Nach den Werken von Alban Berg gab es für das Publikum kein Halten mehr. Schönberg klopfte ab und rief in die Menge, dass er „jeden Ruhestörer mit Anwendung der öffentlichen Gewalt abführen lassen werde“. Aber dies verschlimmerte die Situation nur noch weiter. Es wurde quer durch den ganzen Saal geschrien und geschimpft, so sehr empörte die Menschen die neue präsentierte Musik. Manche Augenzeugen berichteten sogar, dass Brillengestelle und Zahnprothesen durch den Saal flogen.
Schlussendlich soll es Erhard Buschek, Veranstalter des Konzerts und damaliges leitendes Mitglied des „Akademischen Verbandes für Literatur und Musik“ gewesen sein, dem die Hand gegenüber einem störenden Konzertbesucher ausgekommen war. Liest man aber die unterschiedlichen Berichte über diesen Abend, ist der Austeiler der besagten Ohrfeige jedoch nicht eindeutig identifiziert. Und auch wenn es nicht die einzige „Watschen“ an diesem Abend war, die verteilt wurde, so war es diejenige, die in die Geschichte einging und dem Konzert seinen ungewollten Namen gab. Die Fortsetzung der Aufführung war unmöglich. Der Saal wurde abgedunkelt und musste von der Polizei geräumt werden.
Während der darauffolgenden Gerichtsverhandlung wurde unter anderen auch der Operettenkomponist Oscar Straus als Zeuge befragt, ob er denn die von Buschek ausgeteilte Ohrfeige gehört habe. Daraufhin antwortete er: „Sicher, ich habe sie auch vernommen, denn sie war das weitaus Klangvollste des ganzen Abends!“
Tonale vs. atonale Musik
Zu hören ist der Unterschied von tonaler und atonaler Musik wahrscheinlich für jeden. Nicht nur früher war es vielen Menschen befremdlich, sich die „neue Musik“ anzuhören, auch heute wirkt sie für viele nach wie vor ungewohnt.
Schönbergs Vision, dass man seine Musik in Zukunft auf der Straße pfeifen werde, fand bis heute keine Erfüllung. Eckart Altenmüller von der Hochschule für Musik und Theater in Hannover erklärt das Paradoxon der neuen Musik in der „Zeit“: „Wir können Neue Musik besser verstehen, wenn wir sie häufiger hören – sie ist aber so komponiert, dass sie die meisten Menschen nicht dazu anreizt, sie häufiger zu hören.“
In der tonalen Musik ist ein Ton an eine Tonart gebunden. Die verwendeten Töne gehören immer einer Tonart oder einer verwandten Tonart an. Sie basiert auf bestimmten Harmonien, und Tonabfolgen lassen eine harmonische Melodie erkennen. Ein Grundton bildet den Ruhepol, zu dem alle anderen Töne in Relation stehen. Es ergibt sich auf natürliche Weise und doch fast zwangsweise der nächste Ton.

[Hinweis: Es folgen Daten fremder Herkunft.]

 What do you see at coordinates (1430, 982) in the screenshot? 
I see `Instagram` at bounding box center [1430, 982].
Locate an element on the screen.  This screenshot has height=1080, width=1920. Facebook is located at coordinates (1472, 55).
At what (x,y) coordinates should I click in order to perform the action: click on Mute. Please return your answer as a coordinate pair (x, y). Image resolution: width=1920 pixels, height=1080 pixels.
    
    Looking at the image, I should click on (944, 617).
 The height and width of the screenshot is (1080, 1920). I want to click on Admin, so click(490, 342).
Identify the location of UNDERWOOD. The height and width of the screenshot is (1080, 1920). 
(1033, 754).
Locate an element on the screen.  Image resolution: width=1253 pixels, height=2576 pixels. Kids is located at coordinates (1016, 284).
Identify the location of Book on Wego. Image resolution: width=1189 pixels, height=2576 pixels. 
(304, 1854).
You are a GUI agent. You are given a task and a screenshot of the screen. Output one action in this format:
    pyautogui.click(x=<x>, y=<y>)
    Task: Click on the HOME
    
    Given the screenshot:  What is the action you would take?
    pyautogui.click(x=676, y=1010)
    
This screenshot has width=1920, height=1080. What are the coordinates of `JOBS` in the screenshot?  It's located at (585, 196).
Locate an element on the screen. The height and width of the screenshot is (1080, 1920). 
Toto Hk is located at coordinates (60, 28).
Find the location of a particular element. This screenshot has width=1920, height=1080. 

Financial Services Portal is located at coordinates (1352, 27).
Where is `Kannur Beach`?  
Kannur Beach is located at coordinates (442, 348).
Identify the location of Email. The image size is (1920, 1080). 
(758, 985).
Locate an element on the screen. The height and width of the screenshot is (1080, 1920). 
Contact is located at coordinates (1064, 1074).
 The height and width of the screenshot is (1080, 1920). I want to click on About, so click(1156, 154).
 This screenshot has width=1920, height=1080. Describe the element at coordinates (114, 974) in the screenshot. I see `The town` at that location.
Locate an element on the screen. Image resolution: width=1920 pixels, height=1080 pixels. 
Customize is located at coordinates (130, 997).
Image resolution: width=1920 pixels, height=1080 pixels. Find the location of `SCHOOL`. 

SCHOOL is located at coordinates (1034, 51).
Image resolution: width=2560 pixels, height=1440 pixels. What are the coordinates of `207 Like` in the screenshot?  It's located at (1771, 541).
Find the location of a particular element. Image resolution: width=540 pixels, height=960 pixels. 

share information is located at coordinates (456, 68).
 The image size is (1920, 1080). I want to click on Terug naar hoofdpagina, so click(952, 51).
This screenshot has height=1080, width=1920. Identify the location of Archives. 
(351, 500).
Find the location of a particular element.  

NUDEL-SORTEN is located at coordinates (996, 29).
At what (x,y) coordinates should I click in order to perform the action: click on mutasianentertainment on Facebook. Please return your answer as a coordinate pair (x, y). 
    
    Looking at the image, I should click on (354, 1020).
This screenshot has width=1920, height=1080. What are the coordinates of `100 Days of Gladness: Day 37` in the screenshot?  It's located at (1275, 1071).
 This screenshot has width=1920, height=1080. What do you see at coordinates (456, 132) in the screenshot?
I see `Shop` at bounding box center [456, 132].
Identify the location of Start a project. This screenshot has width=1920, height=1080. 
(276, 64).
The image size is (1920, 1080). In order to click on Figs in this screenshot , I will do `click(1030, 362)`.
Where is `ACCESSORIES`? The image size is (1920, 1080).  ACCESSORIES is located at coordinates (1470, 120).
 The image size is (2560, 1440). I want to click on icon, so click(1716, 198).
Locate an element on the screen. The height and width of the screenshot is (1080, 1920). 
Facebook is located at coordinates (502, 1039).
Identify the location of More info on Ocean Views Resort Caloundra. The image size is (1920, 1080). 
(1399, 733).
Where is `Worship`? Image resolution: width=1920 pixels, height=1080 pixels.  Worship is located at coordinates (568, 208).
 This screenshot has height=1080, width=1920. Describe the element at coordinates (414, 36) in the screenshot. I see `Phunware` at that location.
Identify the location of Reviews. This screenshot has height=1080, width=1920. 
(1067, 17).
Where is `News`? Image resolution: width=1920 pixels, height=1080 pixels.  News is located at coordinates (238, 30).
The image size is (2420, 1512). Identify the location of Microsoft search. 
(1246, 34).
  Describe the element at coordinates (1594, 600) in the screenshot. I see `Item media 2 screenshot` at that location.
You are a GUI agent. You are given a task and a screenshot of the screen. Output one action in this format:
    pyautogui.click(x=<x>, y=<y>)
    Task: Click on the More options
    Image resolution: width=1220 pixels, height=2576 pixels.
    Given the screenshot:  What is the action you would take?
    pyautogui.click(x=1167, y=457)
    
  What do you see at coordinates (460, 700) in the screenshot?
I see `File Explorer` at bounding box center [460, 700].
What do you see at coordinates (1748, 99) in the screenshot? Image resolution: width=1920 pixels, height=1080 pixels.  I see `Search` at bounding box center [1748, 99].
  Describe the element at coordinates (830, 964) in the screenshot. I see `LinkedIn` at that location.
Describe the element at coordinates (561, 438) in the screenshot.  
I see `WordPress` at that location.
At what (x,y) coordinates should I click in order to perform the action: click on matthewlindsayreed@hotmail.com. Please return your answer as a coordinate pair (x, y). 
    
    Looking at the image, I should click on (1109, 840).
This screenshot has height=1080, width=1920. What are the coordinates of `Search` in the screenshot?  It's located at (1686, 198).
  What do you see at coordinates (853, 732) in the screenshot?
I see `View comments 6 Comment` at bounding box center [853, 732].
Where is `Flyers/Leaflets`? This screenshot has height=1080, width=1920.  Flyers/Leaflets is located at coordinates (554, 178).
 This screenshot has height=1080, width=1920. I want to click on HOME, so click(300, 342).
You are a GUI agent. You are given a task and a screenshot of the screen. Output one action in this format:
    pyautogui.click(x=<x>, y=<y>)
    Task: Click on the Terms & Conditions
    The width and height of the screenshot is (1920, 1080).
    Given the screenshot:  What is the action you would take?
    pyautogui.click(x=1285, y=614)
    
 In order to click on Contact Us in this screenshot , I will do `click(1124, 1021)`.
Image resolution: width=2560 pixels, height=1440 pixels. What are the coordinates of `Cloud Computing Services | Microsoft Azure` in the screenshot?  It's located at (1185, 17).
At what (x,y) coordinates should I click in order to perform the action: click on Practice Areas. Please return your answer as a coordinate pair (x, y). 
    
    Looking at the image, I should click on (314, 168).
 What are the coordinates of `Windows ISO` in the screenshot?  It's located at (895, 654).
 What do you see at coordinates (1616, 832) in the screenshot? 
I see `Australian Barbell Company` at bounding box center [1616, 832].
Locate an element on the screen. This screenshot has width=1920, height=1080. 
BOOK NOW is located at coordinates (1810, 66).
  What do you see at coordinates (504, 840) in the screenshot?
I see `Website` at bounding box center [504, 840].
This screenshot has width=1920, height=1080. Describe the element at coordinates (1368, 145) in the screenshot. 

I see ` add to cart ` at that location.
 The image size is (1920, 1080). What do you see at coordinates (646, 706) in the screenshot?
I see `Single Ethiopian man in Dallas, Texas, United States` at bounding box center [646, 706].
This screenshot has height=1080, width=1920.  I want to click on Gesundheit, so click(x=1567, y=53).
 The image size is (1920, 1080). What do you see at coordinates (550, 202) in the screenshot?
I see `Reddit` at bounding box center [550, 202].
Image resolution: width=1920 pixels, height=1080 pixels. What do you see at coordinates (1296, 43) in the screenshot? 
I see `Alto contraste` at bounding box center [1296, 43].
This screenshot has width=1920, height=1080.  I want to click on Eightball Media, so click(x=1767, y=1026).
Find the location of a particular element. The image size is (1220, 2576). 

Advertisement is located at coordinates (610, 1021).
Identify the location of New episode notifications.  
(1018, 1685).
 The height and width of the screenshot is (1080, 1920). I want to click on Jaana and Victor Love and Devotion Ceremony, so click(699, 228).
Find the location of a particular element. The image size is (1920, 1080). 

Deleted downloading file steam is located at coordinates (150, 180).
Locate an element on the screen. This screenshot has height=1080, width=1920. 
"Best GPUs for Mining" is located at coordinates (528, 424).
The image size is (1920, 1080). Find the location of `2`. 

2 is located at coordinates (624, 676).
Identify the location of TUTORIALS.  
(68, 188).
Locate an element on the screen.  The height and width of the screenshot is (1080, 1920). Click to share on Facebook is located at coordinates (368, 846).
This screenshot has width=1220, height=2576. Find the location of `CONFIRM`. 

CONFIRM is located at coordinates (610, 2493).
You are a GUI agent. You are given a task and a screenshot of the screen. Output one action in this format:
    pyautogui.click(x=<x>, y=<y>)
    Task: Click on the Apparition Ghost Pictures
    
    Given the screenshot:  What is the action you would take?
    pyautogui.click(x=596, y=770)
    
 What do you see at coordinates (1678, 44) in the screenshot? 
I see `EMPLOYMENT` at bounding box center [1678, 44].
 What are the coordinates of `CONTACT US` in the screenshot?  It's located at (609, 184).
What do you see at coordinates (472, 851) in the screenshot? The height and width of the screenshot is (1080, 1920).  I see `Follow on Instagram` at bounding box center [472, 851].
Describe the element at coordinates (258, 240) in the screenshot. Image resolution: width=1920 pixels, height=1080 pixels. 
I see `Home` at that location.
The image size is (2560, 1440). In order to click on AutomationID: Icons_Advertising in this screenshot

In der atonalen Musik wird dieser Grundton abgeschafft; alle Töne werden gleich behandelt. Die Töne sind eigenständig und an keine Tonart gebunden. Es klingt, als passe es nicht zusammen, und ist damit eine bewusste Entscheidung gegen die in der Klassik so wichtige Schönheit und Harmonie. Es scheint, dass sich diese Entscheidung gegen die Harmonie auch an jenem Tag im Jahr 1913 im Publikum widerspiegelte und als „Watschenkonzert“ in die Musikgeschichte einging.